Nitrate is a naturally occurring compound playing an important role in the nutrition and function of plants as part of the nitrogen cycle. Higher levels of nitrate tend to be found in leaves whereas lower levels occur in seeds or tubers. Thus leafy green vegetables generally have higher nitrate concentrations than other vegetable groups. Human exposure to nitrate comes mainly from vegetables. Now, nitrate as such is relatively non-toxic, so what’s the problem?

The metabolites of nitrate and their reaction products, nitrite, nitric oxide and N-nitroso compounds, have raised concern because of adverse health effects like methaemoglobinaemia in young children (blue baby syndrome) and potential cancer in adults. When we consume nitrate it is easily absorbed and circulated in the blood stream. In humans, about 25% of ingested nitrate is secreted in saliva of which at least 20% is converted to nitrite by the microbial flora we all carry in the mouth. We swallow most of the saliva and that provides about 80% of our nitrite intake. Sounds complicated , but that is the way it is.

Vegetables provide more nitrite than processed meat products (Photo: YoGeek Mami)

Processed meat products are often blamed for high nitrite intake but this is plain wrong. Vegetables are the real culprits in this respect.

When nitrite reaches the acidic conditions of the stomach it changes into nitrous acid that after further changes reacts with amines in other food sources like fish, meat and cheese and form nitrosamines.  These N-nitroso compounds are known carcinogens. A rucola and parmesan cheese salad could be the ultimate source for nitrosamine formation.

And now the good! But to complicate things it is not all bad. Recent research indicates that nitrite have antimicrobial activity and participates in defending against infections.
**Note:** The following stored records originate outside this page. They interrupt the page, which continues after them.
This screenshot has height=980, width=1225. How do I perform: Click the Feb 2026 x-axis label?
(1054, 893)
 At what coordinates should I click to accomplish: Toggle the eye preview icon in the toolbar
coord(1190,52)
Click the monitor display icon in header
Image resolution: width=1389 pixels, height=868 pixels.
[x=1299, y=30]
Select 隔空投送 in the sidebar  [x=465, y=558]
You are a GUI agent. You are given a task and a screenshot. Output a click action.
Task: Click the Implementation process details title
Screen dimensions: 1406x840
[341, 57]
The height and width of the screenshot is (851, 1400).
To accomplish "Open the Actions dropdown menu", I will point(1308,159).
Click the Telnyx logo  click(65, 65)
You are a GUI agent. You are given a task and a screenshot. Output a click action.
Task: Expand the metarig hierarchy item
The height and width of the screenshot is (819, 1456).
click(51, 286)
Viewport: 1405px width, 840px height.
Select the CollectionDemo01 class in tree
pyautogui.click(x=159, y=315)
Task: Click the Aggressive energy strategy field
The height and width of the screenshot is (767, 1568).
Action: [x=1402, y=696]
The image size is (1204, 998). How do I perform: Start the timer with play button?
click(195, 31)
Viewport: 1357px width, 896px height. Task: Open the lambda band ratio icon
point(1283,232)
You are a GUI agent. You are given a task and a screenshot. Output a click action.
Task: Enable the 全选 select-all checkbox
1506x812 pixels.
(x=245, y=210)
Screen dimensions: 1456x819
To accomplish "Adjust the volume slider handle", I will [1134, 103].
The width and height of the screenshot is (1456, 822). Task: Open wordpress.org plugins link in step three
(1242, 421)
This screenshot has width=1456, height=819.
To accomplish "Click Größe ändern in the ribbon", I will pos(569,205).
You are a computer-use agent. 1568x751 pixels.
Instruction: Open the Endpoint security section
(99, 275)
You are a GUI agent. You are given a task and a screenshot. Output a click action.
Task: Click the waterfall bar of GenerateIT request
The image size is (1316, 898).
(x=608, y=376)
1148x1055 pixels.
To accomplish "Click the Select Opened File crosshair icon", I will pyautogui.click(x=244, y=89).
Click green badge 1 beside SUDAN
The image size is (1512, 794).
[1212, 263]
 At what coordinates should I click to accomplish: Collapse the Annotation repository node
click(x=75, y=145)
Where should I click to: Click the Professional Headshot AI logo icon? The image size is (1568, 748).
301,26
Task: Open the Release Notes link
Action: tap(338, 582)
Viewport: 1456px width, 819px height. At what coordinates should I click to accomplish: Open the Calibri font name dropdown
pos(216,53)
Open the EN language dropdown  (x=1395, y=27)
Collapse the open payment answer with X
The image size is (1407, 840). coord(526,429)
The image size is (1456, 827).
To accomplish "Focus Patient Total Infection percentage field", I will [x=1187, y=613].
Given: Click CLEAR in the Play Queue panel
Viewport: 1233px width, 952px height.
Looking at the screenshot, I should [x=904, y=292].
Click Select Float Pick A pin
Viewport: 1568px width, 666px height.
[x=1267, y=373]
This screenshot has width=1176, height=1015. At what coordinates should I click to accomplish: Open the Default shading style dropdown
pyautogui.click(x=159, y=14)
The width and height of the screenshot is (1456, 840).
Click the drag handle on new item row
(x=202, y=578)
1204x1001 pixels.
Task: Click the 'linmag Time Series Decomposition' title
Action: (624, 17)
Other nitrate metabolites, e.g. nitric oxide, have important physiological roles in lowering blood pressure. Thus, despite being a major source of nitrate, increased consumption of vegetables is widely recommended because of their generally agreed beneficial effects for health.

But the beneficial side doesn’t end there. Vegetables provide other biologically active substances as well as nutrients like pro-vitamin A, vitamin C, calcium, iron, folate, potassium, magnesium, digestible carbohydrates and non-digestible carbohydrates (fibre), protein. In addition, vegetables lack saturated fat and trans fatty acids and are low in sodium which are all good for health. What more can you ask for?

And looking at the vitamin C content in vegetables it can actually prevent the formation of carcinogenic nitrosamines. Maybe this is the reason why epidemiological studies have not found an association between dietary nitrate intake and cancer. On the contrary we are encouraged to eat more vegetables with the World Health Organization (WHO) recommending that we all eat at least 400 g of fruit and vegetables a day.

An occasional rucola pizza is no problem

So what to do? There is actually an Acceptable Daily Intake (ADI) for nitrate of 3.7 mg/kg bodyweight per day, or 222 mg nitrate per day for a 60 kg adult established by the former European Scientific Committee on Food (SCF) and reconfirmed by the Joint FAO/WHO Expert Committee on Food Additives (JECFA) in 2002. This means that if you stay below this limit on average over your lifetime you should be safe. You can safely eat close to 50 g of rucola in a day before exceeding this limit as long as you don’t consume other food or water with appreciable levels of nitrate during the same day. And an occasional rucola pizza should also be fine. But don’t make it a common habit.

It is also possible to reduce the bacterial flora in the mouth responsible for nitrite formation by regularly using antibacterial mouth wash. But you will miss out on the lowering effect on blood pressure so this might not be a good idea. It is also worth noting that people on antacids to reduce the acidity in the stomach face less risk of nitrosamine formation. But again the acidic condition is quite helpful for normal digestion so don’t try this if you don’t have to because of another health issue.